Check every line in the listing below for "octubre". Copy the ones where it occurs.

(SUPPLIED RECORDS begins)

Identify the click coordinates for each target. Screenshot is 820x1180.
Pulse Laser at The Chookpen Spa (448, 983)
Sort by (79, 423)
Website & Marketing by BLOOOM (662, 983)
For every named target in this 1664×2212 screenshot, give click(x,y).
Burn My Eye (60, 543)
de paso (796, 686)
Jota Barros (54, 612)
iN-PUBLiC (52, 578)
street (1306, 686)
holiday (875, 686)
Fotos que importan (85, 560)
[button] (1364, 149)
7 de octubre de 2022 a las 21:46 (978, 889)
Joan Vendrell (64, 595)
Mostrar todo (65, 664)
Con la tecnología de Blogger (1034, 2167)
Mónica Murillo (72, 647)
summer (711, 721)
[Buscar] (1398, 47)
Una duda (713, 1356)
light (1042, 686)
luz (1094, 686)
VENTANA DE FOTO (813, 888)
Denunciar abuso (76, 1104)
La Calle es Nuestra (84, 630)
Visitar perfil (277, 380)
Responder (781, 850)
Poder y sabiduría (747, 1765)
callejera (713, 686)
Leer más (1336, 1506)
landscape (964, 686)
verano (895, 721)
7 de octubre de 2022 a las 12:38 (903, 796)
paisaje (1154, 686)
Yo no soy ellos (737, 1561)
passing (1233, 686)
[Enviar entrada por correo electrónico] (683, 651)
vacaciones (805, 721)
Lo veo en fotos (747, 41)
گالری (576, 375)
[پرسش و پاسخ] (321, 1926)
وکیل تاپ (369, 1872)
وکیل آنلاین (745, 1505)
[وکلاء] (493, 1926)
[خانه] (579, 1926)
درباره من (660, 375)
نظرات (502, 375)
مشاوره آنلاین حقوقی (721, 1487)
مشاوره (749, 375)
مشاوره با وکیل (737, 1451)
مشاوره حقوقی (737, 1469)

(SUPPLIED RECORDS ends)

* **SOLVED PROBLEM**:
7 de octubre de 2022 a las 21:46 (978, 889)
7 de octubre de 2022 a las 12:38 (903, 796)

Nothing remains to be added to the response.